寄附のタイミングも戦略的に考える必要があります。これまで年末に集中していた寄附が、2025年は9月に駆け込み需要として発生することが予想されるため、人気商品の品切れや配送遅延が懸念されます。可能な限り早めの寄附を心がけ、特に高額の寄附を予定している場合は、複数回に分けて実行することをお勧めします。
ワンストップ特例制度の手続きも忘れずに行いましょう。給与所得者で寄附先が5団体以内の場合は確定申告が不要となりますが、申請期限は寄附を行った翌年の1月10日必着です。オンライン申請も可能となっているため、手続きの簡素化を図ることができます。
クレジットカードの選択も重要な要素です。ポータルサイトのポイントが廃止されても、カード会社のポイントは継続されるため、高還元率のクレジットカードを使用することで、一定の還元を維持することが可能です。
Q4: 2025年10月以降もふるさと納税にメリットはある?ポイント以外の還元方法は
2025年10月以降、ポイント付与は禁止されますが、ふるさと納税の基本的な税制上のメリットは変わりません。実は、ポイント還元以外にも多くの価値が残されており、制度改正後も十分に魅力的な制度として活用できます。
最も重要なのは、税制上の控除効果が継続されることです。選んだ自治体に寄附を行うと、寄附額のうち2,000円を超える部分について、所得税と住民税から控除が受けられる仕組みは全く変わりません。年収500万円の方であれば約61,000円まで、実質2,000円の自己負担で様々な返礼品を受け取ることができます。

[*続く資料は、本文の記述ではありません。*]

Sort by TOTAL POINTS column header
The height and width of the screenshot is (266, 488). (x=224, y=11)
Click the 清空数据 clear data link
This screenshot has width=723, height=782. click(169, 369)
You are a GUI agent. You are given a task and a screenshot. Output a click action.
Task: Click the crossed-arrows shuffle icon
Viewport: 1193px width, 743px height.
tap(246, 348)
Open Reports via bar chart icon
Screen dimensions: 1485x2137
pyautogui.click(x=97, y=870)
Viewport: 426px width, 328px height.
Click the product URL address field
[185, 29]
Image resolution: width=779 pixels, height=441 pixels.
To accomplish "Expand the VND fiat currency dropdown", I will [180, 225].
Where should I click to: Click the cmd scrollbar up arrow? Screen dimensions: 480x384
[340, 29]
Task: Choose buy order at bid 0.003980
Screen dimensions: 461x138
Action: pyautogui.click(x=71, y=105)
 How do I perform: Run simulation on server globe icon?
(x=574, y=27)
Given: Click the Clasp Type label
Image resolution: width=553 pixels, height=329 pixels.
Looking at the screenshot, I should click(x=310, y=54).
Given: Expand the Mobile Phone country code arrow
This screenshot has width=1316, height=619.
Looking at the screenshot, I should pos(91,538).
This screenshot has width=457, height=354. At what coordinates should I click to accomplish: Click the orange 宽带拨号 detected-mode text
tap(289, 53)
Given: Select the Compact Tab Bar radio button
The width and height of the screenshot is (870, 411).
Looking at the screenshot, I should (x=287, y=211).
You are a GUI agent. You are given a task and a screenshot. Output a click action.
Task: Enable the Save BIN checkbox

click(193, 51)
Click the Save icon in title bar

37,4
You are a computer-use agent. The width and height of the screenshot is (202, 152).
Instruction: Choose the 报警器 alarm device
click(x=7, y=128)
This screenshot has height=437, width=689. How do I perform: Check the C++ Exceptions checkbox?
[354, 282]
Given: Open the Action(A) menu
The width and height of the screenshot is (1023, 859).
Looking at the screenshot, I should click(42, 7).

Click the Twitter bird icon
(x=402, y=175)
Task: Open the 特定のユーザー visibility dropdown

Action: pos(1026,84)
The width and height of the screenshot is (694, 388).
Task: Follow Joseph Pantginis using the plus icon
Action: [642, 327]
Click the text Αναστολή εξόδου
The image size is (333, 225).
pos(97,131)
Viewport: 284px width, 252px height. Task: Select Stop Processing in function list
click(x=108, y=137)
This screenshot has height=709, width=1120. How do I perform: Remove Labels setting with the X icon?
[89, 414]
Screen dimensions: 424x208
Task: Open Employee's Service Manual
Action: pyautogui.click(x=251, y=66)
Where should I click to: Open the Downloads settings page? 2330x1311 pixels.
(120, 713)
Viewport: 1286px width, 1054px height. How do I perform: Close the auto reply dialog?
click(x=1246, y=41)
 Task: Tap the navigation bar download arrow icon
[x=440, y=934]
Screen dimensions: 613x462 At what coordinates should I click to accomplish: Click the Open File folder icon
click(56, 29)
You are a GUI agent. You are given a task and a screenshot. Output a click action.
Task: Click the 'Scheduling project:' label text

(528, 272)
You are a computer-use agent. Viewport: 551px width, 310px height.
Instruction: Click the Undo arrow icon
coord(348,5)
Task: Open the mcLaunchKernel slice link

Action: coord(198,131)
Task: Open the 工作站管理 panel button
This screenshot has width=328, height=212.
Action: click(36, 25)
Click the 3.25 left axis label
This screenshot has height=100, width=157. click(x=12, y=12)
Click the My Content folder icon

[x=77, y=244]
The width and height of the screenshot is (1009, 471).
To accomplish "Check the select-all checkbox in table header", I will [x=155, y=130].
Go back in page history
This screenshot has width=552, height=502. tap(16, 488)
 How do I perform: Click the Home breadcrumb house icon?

クレジットカード決済によるポイント還元は継続されます。楽天カードで楽天ふるさと納税を利用した場合の通常ポイント(1%)などは規制の対象外となる見込みです。高還元率のクレジットカードを選択することで、一定のポイント還元を維持することが可能です。年間10万円の寄附を行う場合、1%還元のカードでも1,000円相当のポイントを獲得できます。
返礼品そのものの価値がより重視されるようになります。ポイント還元がなくなる分、自治体は返礼品の質や魅力で勝負する必要が生じるため、より良い商品が提供される可能性が高まります。地域の特産品開発や品質向上への取り組みが活発化することで、利用者にとってもメリットとなるでしょう。
新たなサービスの充実も期待されます。ポータルサイトは、ポイント還元以外の付加価値提供に注力することになります。例えば、寄附金の使途についての詳細な報告、地域との交流機会の提供、返礼品生産者のストーリー紹介など、寄附者と地域をつなぐコンテンツの充実が図られる予定です。
地域との継続的な関係構築という新しい価値も生まれます。単発の寄附ではなく、応援したい地域との長期的な関係を築くことで、その地域の発展を継続的に支援できます。一部の自治体では、寄附者限定のイベントや情報提供なども行われており、こうした取り組みが拡大することが予想されます。
定期便やリピート寄附の活用も有効です。ポイント還元がなくなっても、品質の高い返礼品を定期的に受け取れる定期便は、継続的な価値を提供します。お米や果物などの定期便は、日常生活に直接役立つため、ポイント以外の実質的なメリットを感じやすくなります。
ふるさと納税の本来の意味を再発見することもできます。これまでは「お得な買い物」として利用していた方も、地域応援という本来の目的を意識することで、より充実した体験を得ることができるでしょう。寄附金がどのように使われているかを知ることで、社会貢献の実感を得ることも可能です。
制度改正後は、効率性よりも「応援したい地域を選び、その地域の魅力的な返礼品を受け取る」という、制度本来の趣旨に沿った利用が重要になります。この変化により、より持続可能で健全なふるさと納税制度が実現することが期待されています。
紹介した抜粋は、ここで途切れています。